Let me be clear — I will not allow anyone to use my legislation focused on reining in a fraternal organization that has used its collective power to stop countless efforts to address longstanding attacks against the working class, LGBTQ, immigrant, and people of color to be equated with unions that give nurses, teachers, longshore workers, laborers, and countless others a seat at the table and dignity in their workplace.

Police reform is about working-class justice. The people who we have witnessed the police kill in cold blood are almost always members of the working class. The statistics that show time and time again that it is Black and Brown men and women stopped, harassed, and attacked by the police way out of proportion with their population size is an attack on the working class. When we fight and win to protect unions we fight and win to protect the same people who have been brutalized by the systemically racist policing system in this country that the POA has spent decades protecting.

The POA has been abusing the meet and confer process, with the complicity of San Francisco’s Department of Human Resources, by misrepresenting as working conditions what are, in fact, urgently needed reforms to use of force and other policing policies and practices. Greater transparency will allow elected officials and the public to understand why it took two and a half years to finish the meet and confer process around Body Worn Cameras and would allow us to craft legislation, apply public pressure, and if needed advocate for personnel changes so that this City could enact police reform measures with desperate urgency that the whole world is demanding.

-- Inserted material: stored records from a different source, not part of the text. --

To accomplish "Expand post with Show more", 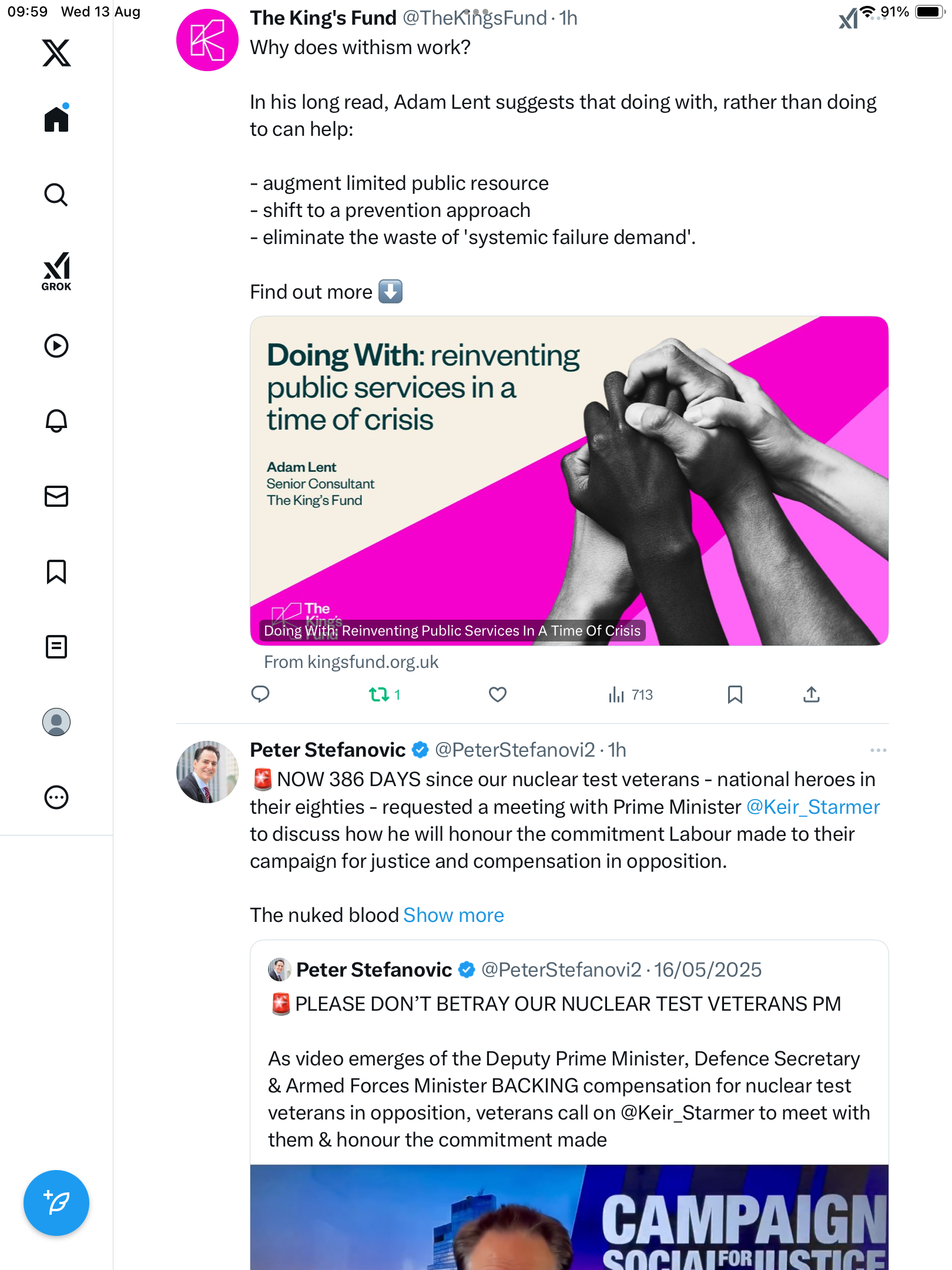I will point(453,915).
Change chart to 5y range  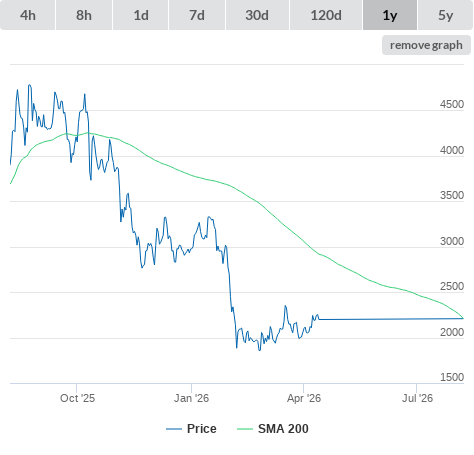(x=445, y=15)
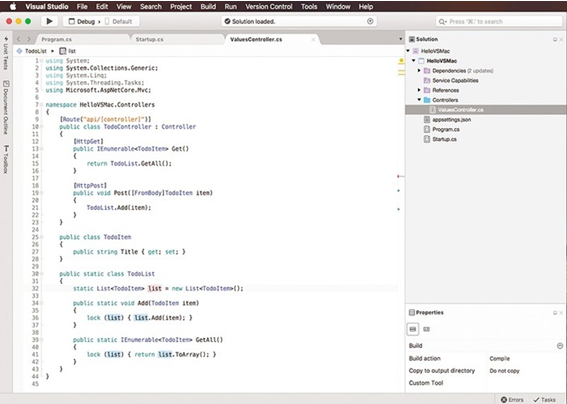
Task: Click the Errors status bar icon
Action: point(512,399)
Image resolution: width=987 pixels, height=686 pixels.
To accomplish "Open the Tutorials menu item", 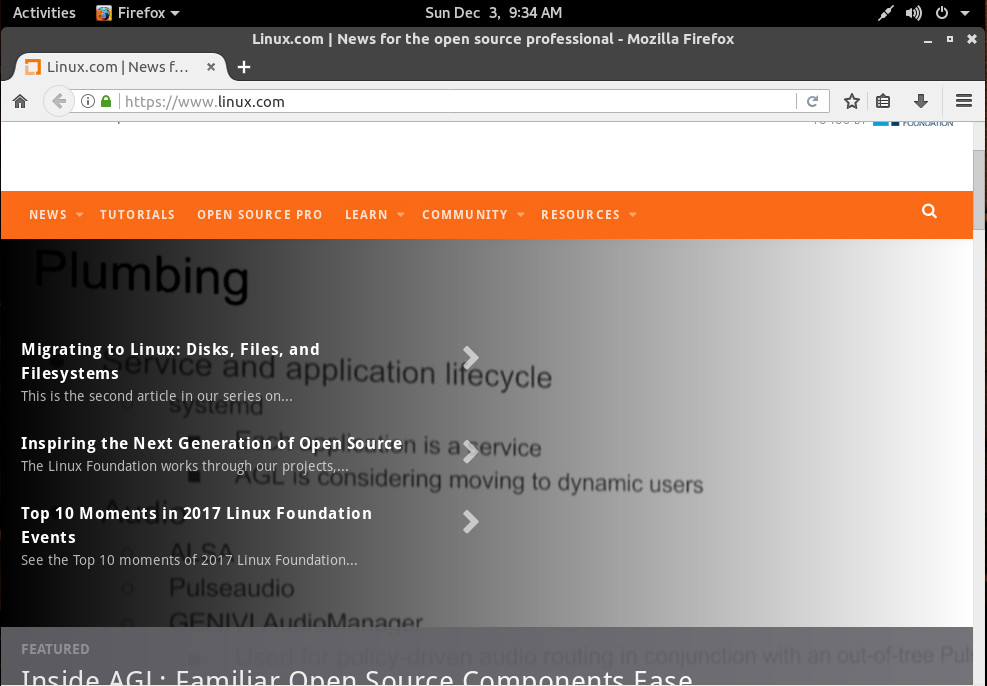I will tap(137, 215).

As I craft this vital legislation moving forward, I will seek to shed light on how both the City and POA have collaborated to stop and slow essential police reform. What I will not do and will fight to prevent is allowing my legislation to be used by the same people who couldn’t care less about police reform to attack other unions.

Prior to becoming District 9’s Supervisor, I was a non-profit employment attorney representing this country’s most exploited workforce — day laborers, domestic workers, undocumented immigrant restaurant and retail workers. Winning actual justice for this workforce was virtually impossible. All I ever hoped for these workers was to one day get a job where they could join a union — the only way they would ever have voice, respect, and decent conditions at their workplace.

None of these workers had the power to detain, arrest, seize property, and use deadly force against others. To the San Francisco Chronicle Editorial Board and any other entity that wants to use my legislation for your longstanding attack on unions on behalf of the ruling class — we won’t let you conflate issues that have nothing to do with one another. We can demand tools to hasten police reform without weakening our most essential working-class institutions.